Stored data entries:
★ ★ ★ ★ ★ ★ ★

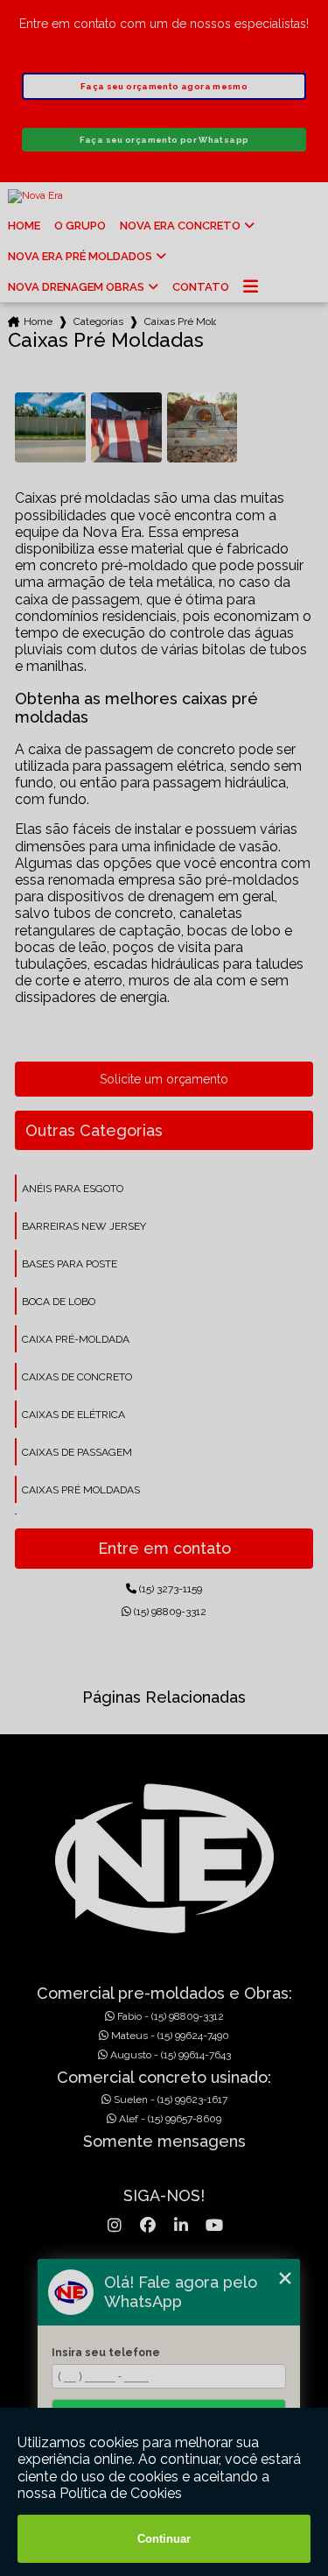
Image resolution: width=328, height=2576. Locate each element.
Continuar (164, 2538)
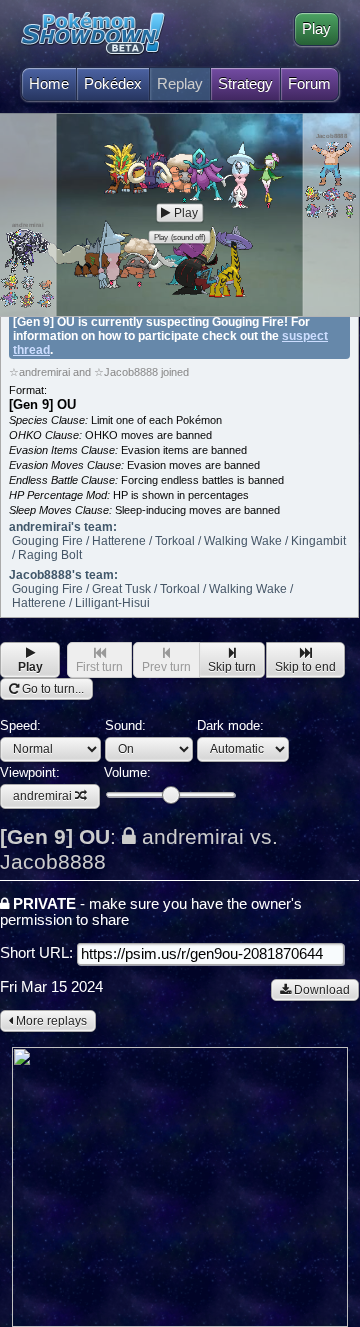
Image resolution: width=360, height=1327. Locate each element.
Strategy (245, 84)
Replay (180, 84)
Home (49, 84)
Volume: (127, 772)
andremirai (42, 796)
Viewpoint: (36, 784)
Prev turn (166, 667)
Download (320, 990)
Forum (309, 84)
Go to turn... (51, 689)
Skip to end (305, 667)
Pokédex (113, 84)
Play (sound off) (180, 237)
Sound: (125, 725)
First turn (99, 667)
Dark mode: (230, 725)
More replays (50, 1021)
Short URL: (38, 953)
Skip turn (232, 667)
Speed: (20, 725)
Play (316, 29)
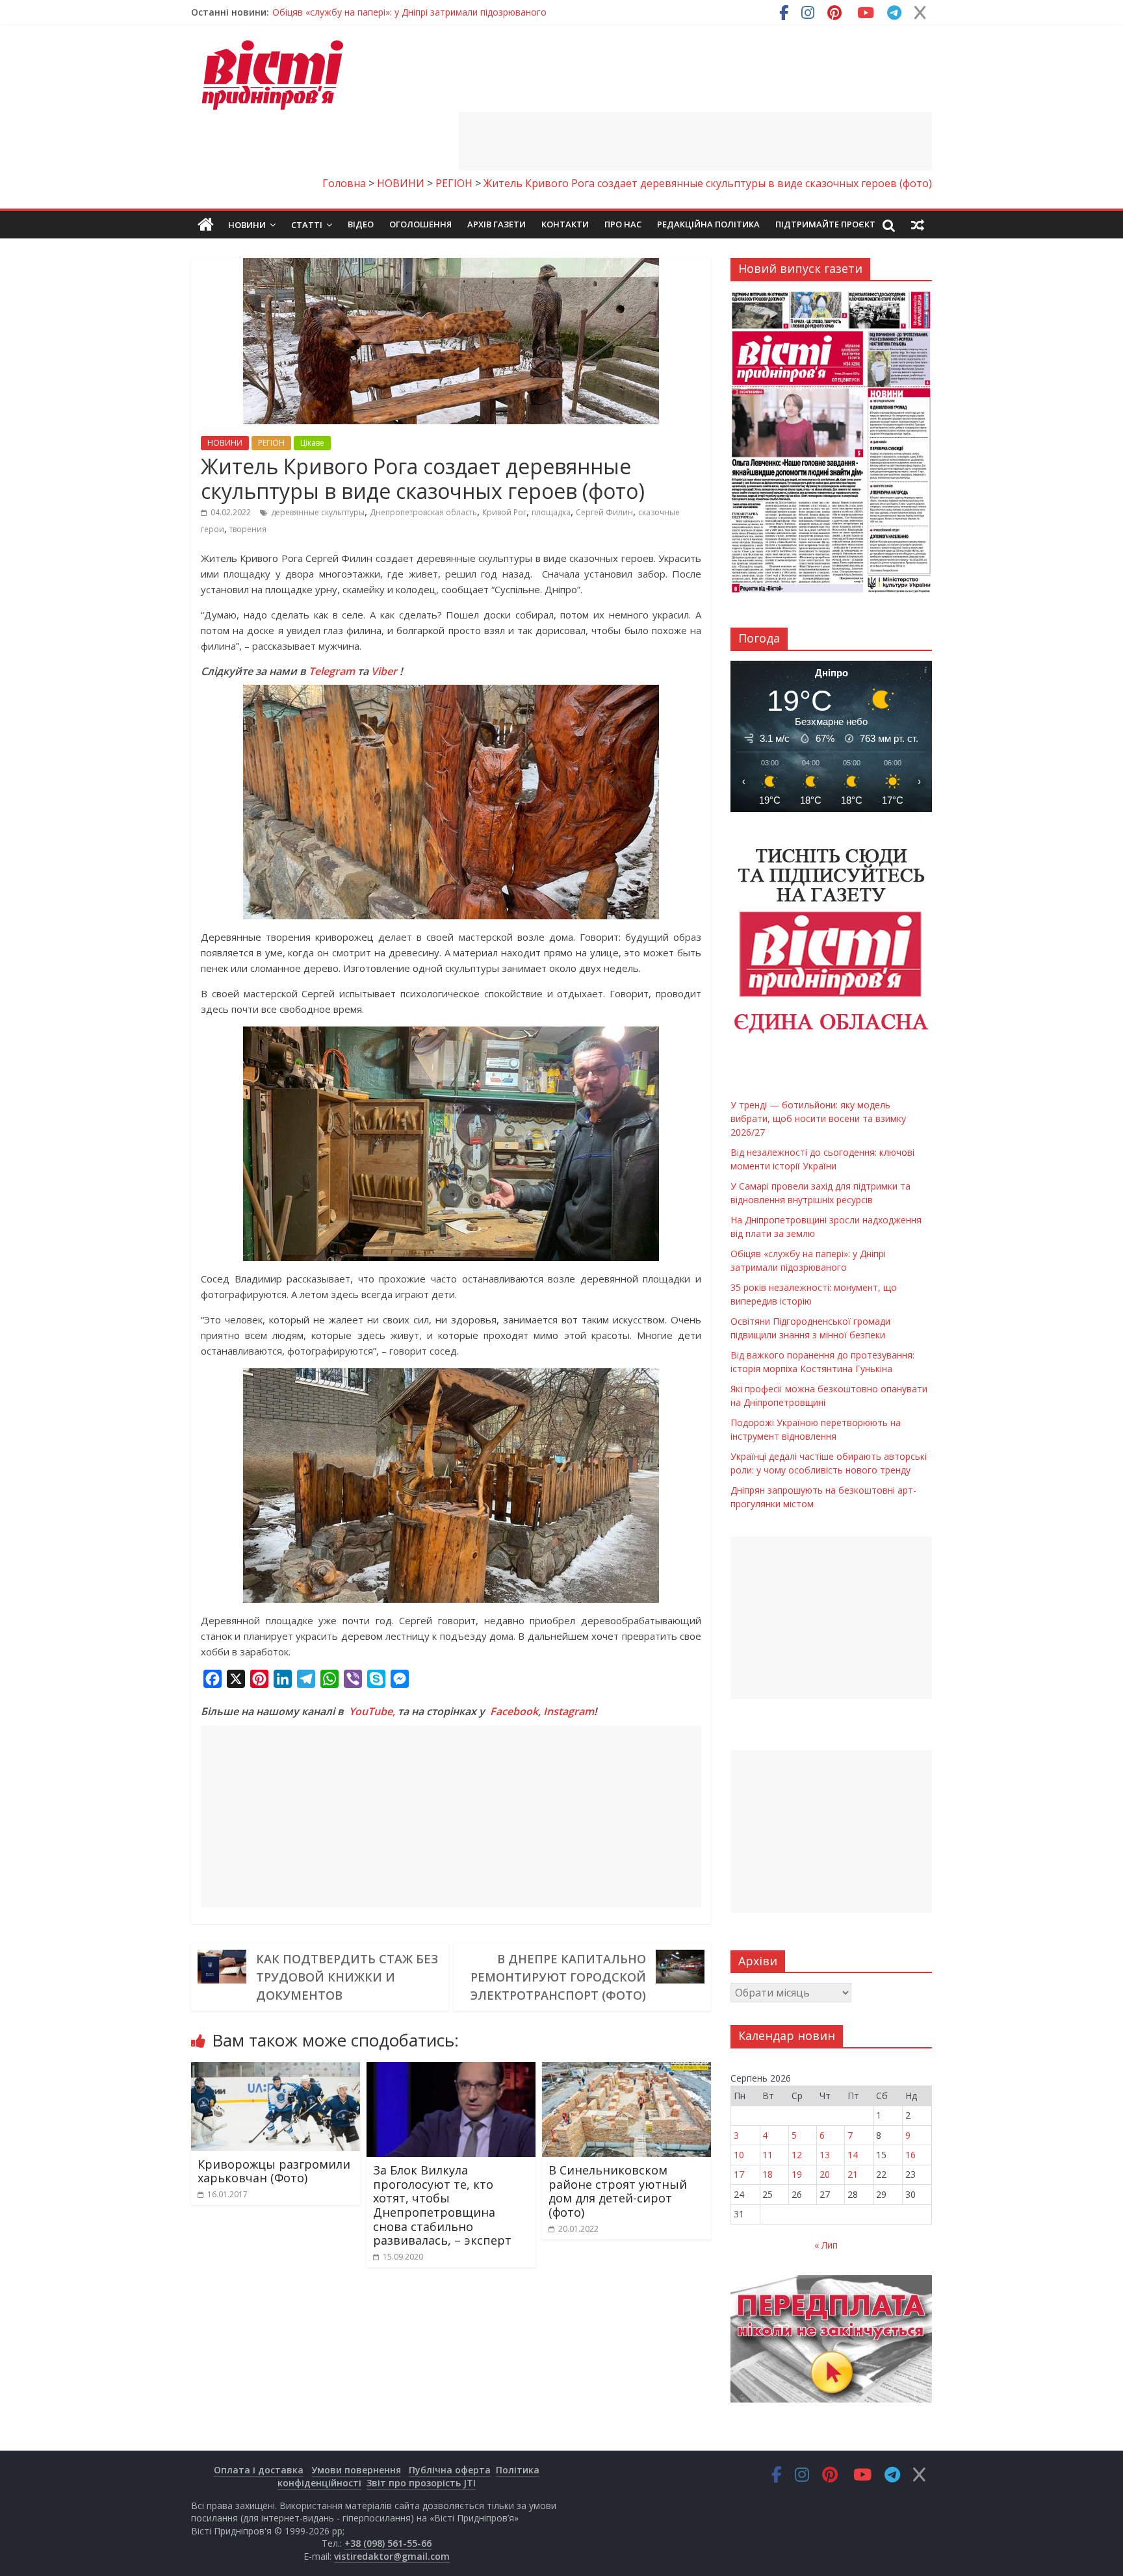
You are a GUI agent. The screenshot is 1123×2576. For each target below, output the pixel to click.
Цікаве (312, 442)
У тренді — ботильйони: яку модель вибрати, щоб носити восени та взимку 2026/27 (459, 12)
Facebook (514, 1711)
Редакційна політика (708, 224)
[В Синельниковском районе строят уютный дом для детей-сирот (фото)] (626, 2070)
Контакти (565, 224)
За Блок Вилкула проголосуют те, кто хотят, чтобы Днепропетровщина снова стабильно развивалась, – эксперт (442, 2205)
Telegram (332, 671)
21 (852, 2174)
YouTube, (372, 1711)
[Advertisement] (695, 141)
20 (825, 2174)
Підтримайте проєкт (825, 224)
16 (910, 2155)
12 (797, 2155)
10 (739, 2155)
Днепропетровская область (423, 512)
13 (825, 2155)
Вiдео (361, 224)
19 (797, 2174)
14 (852, 2155)
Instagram (568, 1711)
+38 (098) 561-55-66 (388, 2543)
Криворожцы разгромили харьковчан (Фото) (274, 2171)
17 (739, 2174)
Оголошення (420, 224)
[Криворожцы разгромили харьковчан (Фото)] (275, 2070)
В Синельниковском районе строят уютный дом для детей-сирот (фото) (618, 2191)
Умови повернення (356, 2470)
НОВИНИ (224, 442)
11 (767, 2155)
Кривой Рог (504, 512)
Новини (247, 225)
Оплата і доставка (258, 2470)
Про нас (622, 224)
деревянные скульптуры (318, 512)
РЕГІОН (271, 442)
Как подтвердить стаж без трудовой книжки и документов (347, 1977)
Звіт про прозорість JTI (421, 2483)
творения (247, 529)
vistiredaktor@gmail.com (392, 2556)
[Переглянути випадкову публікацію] (917, 224)
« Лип (826, 2245)
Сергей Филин (604, 512)
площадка (551, 512)
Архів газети (496, 224)
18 (767, 2174)
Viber (384, 671)
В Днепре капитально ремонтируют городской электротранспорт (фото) (558, 1977)
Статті (306, 225)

★ ★ ★ ★ ★ ★ ★

◆ EXERCISE OBJECTIVE
Among the entries above, locate the lines containing "19 (797, 2174)" and "[Криворожцы разгромили харьковчан", and transcribe exactly those two lines and all lines between.

◆ ANSWER BELOW
19 (797, 2174)
14 (852, 2155)
Instagram (568, 1711)
+38 (098) 561-55-66 (388, 2543)
Криворожцы разгромили харьковчан (Фото) (274, 2171)
17 (739, 2174)
Оголошення (420, 224)
[Криворожцы разгромили харьковчан (Фото)] (275, 2070)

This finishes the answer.